Surface-grafted hybrid material consisting of gold nanoparticles and dextran exhibits mobility and reversible aggregation on a surface.

Gold nanoparticles linked to linear carboxylated dextran chains were attached to 3-aminopropyltriethoxysilane-functionalized glass surfaces. This method provides novel hybrid nanostructures on a surface with the unique optical properties of gold nanoparticles. The particles attached to the surface retain the capability to aggregate and disaggregate in response to their environment. This procedure presents an alternative method to the immobilization of gold nanoparticles onto planar substrates. Compared to gold nanoparticle monolayers, larger particle surface densities were obtained. Exposure to hydrophobic environments changes the conformation of the hydrophilic dextran chains, causing the gold nanoparticles to aggregate and inducing changes in the absorption spectrum such as red-shifting and broadening of the plasmon absorption peaks. These changes, characteristic of particle aggregation, are reversible.

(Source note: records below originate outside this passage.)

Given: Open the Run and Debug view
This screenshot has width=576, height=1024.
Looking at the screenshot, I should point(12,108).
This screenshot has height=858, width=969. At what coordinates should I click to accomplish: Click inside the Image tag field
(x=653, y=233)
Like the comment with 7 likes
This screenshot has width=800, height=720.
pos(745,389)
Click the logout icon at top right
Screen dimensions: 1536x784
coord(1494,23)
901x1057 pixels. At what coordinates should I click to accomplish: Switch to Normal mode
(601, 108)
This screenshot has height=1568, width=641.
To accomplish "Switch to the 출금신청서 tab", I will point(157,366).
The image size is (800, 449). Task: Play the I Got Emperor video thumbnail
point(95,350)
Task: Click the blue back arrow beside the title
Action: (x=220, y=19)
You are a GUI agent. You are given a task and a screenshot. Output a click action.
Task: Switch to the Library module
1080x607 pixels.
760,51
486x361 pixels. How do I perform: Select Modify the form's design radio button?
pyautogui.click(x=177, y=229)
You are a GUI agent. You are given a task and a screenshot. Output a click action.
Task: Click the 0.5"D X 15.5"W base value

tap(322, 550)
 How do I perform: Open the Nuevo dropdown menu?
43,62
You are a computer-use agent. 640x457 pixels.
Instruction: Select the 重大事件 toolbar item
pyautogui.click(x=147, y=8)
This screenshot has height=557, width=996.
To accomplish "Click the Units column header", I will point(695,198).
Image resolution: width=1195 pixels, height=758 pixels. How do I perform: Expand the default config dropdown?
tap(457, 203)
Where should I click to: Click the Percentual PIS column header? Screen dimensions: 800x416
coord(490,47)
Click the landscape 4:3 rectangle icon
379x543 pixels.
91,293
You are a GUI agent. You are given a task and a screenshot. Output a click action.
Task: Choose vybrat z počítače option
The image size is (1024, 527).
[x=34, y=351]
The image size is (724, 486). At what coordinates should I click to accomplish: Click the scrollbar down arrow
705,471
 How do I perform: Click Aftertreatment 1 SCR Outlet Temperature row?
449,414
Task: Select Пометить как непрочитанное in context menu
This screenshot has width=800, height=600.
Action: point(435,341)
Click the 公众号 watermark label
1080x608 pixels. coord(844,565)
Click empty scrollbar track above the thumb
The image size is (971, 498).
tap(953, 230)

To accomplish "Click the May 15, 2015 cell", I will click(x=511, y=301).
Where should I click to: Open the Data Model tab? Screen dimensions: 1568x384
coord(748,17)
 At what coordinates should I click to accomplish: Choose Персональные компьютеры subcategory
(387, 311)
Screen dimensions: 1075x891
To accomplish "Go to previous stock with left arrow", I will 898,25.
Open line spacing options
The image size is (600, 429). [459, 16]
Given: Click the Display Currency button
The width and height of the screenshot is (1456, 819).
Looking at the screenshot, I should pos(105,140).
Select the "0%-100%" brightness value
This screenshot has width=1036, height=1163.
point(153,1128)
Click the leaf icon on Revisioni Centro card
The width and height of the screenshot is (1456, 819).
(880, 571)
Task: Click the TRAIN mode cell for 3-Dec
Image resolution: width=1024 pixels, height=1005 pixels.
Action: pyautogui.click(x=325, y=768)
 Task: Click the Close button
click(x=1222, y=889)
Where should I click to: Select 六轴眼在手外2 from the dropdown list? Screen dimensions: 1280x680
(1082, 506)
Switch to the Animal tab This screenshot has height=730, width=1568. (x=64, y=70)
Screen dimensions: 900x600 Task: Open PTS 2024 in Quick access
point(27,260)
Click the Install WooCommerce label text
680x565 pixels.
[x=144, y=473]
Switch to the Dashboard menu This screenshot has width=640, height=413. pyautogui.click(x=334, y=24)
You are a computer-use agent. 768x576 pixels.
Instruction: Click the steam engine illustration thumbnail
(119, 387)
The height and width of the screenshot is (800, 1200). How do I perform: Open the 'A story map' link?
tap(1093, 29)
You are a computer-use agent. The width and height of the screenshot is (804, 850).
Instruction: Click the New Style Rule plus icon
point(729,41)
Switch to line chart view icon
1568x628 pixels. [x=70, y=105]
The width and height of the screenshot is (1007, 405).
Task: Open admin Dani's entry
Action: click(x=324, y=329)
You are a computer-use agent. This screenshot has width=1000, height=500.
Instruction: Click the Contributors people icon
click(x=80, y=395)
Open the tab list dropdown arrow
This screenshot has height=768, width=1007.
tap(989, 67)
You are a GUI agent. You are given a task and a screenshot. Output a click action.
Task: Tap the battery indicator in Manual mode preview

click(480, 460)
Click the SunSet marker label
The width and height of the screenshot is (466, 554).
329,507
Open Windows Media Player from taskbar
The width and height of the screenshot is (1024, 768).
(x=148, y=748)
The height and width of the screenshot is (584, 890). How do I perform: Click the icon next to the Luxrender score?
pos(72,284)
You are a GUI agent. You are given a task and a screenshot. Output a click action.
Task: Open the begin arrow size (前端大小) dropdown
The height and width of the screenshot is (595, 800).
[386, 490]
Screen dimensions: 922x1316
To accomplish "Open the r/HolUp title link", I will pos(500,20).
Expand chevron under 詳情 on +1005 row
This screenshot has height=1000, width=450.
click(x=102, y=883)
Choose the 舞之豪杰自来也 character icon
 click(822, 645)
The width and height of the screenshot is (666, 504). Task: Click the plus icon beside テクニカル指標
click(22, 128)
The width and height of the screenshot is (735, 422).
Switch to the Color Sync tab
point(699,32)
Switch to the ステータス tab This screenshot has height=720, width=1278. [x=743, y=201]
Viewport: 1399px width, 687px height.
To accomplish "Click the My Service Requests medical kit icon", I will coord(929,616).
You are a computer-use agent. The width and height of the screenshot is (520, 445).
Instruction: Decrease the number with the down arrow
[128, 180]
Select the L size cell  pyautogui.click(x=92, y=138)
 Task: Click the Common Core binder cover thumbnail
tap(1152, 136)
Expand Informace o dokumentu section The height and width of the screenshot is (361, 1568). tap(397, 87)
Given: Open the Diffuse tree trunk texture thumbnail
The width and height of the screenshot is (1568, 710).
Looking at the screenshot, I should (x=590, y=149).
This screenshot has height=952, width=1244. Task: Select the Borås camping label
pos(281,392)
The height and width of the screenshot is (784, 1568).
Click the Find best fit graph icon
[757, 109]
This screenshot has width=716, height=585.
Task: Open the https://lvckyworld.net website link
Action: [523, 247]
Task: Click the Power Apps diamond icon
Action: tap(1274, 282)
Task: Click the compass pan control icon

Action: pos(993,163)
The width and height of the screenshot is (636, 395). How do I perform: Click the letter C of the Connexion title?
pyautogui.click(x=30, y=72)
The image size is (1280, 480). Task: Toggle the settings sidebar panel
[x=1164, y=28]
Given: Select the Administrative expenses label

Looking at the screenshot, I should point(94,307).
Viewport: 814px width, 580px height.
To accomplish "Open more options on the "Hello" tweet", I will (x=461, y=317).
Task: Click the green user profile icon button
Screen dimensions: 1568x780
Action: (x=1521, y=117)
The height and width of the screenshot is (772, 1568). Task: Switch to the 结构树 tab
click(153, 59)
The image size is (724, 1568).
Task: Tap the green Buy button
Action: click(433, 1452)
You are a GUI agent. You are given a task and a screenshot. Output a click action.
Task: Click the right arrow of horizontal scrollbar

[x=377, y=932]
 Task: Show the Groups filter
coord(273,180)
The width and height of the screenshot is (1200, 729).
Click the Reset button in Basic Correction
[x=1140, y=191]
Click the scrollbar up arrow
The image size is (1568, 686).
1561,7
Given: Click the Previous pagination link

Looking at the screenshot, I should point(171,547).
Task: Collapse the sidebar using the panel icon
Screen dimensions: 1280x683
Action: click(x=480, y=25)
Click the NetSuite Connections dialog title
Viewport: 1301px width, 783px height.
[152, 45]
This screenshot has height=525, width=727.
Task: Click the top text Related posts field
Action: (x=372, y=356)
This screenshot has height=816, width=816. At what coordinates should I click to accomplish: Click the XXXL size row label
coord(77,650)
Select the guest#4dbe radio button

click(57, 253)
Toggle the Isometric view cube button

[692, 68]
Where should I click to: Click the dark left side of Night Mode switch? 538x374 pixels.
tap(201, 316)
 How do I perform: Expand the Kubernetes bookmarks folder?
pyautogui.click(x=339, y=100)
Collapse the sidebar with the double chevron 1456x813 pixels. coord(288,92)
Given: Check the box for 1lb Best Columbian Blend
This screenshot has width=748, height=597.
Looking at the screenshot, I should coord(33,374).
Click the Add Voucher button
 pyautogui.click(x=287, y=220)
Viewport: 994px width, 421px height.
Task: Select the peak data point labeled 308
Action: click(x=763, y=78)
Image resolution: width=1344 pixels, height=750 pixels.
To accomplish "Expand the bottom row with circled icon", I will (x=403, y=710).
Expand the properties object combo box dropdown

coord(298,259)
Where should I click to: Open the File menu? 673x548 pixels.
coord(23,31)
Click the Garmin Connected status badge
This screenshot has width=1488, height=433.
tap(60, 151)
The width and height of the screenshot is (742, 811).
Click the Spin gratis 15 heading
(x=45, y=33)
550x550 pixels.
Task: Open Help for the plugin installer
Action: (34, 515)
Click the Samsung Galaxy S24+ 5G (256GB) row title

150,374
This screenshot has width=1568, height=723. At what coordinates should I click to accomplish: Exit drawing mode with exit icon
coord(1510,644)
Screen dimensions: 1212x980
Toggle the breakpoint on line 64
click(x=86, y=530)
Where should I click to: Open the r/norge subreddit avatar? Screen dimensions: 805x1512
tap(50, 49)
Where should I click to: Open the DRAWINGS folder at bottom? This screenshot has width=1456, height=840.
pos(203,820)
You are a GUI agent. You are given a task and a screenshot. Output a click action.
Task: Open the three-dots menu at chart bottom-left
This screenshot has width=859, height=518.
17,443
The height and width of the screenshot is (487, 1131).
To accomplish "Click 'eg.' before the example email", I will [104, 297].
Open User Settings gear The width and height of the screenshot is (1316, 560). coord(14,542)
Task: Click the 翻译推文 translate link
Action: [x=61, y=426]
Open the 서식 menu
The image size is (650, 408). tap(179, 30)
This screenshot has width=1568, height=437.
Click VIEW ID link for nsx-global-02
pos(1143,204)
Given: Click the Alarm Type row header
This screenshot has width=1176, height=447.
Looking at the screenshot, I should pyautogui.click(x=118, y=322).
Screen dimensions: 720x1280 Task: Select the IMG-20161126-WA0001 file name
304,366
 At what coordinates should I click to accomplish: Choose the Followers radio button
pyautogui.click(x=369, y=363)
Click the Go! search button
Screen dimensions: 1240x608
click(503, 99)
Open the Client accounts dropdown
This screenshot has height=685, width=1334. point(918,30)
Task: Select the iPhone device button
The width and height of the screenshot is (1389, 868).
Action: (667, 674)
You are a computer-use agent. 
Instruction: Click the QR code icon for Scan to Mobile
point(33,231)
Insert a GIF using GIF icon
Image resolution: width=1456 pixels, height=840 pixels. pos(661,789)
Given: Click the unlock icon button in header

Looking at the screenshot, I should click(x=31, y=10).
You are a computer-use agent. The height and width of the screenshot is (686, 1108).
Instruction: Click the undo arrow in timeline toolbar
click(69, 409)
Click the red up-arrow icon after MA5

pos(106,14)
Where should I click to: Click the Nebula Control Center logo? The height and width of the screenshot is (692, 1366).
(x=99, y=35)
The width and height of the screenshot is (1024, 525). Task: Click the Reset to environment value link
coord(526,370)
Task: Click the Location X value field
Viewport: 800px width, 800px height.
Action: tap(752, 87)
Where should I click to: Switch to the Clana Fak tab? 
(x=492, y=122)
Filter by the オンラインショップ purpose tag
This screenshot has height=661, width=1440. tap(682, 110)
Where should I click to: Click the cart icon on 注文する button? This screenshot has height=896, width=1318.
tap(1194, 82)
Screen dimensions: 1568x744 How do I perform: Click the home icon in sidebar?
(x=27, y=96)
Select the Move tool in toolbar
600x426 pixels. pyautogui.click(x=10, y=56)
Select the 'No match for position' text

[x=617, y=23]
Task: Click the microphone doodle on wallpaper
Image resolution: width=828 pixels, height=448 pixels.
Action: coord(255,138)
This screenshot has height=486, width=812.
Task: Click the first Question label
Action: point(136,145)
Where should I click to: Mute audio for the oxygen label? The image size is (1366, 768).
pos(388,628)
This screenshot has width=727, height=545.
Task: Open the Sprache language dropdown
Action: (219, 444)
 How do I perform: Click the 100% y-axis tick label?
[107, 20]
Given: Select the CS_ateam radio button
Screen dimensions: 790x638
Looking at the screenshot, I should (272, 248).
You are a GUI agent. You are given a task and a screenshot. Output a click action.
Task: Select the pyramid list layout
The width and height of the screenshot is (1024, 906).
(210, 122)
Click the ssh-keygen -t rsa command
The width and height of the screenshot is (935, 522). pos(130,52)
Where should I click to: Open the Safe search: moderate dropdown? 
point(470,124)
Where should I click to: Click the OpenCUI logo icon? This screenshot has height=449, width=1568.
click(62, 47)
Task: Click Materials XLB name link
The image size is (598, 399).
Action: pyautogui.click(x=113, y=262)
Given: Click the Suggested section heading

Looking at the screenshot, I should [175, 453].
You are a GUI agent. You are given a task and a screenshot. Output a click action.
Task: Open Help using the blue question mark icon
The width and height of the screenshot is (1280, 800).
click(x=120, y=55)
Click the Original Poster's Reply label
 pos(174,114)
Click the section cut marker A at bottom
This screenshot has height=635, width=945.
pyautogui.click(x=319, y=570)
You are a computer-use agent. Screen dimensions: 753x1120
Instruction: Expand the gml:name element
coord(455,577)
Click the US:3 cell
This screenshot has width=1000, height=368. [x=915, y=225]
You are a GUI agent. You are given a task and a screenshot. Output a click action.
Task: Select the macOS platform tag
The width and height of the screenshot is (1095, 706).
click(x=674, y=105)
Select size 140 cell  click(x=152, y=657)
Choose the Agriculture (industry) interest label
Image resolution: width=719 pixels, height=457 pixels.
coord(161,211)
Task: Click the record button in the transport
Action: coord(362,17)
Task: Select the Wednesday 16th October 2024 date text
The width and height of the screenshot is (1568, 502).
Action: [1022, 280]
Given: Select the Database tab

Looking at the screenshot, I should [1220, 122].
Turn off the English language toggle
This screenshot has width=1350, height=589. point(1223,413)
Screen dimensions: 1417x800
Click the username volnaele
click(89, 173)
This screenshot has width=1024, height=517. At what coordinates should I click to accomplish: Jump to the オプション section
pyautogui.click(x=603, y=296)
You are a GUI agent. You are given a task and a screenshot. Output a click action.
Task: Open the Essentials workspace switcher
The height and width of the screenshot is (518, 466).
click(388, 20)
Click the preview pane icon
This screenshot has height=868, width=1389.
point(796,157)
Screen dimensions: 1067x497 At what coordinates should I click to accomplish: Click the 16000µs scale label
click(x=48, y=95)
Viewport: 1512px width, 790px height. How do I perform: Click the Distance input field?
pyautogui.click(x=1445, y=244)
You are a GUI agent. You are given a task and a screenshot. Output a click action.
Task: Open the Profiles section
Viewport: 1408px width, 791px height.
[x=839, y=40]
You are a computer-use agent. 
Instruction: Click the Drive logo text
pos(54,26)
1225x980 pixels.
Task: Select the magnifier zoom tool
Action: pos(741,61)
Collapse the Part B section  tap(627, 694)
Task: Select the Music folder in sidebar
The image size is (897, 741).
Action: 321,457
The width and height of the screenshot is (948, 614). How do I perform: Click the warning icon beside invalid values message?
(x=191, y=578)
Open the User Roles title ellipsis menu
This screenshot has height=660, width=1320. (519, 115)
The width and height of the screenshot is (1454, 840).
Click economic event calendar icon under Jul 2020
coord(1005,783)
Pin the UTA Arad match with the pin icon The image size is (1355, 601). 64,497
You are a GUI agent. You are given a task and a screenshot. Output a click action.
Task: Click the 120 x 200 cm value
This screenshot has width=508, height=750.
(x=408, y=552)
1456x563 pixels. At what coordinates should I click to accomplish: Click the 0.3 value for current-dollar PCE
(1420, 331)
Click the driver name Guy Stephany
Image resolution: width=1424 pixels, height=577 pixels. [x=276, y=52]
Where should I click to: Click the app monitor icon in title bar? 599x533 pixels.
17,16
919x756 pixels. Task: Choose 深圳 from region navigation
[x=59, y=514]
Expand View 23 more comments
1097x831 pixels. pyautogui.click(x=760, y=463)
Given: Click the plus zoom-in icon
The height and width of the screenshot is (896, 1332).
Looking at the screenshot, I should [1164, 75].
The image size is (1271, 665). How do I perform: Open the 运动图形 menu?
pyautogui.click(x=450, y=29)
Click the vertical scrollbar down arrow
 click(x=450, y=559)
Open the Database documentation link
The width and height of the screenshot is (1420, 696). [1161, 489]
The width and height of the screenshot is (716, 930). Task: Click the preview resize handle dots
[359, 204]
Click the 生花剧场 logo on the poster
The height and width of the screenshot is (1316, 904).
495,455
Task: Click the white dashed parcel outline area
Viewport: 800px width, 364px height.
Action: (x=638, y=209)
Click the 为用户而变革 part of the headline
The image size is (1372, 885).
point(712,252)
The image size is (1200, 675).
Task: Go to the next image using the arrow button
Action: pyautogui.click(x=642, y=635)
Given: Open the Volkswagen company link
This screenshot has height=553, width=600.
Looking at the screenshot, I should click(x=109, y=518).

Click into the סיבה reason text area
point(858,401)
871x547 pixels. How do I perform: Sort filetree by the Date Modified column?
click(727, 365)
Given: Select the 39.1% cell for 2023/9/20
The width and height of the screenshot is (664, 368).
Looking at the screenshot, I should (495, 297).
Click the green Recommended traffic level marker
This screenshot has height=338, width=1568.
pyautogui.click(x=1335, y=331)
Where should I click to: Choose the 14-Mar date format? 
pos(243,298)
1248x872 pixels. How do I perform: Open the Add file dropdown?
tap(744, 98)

When the substrates are dried and then immersed in an aqueous environment, these changes can be visually observed in a reversible fashion and the sample changes color from the red color of colloidal gold to a bluish-purple color of aggregated nanoparticles. Surface-bound nanoparticles that retain their mobility when attached to a surface by means of a flexible polymer chain could expand the use of aggregation-based assays to solid substrates.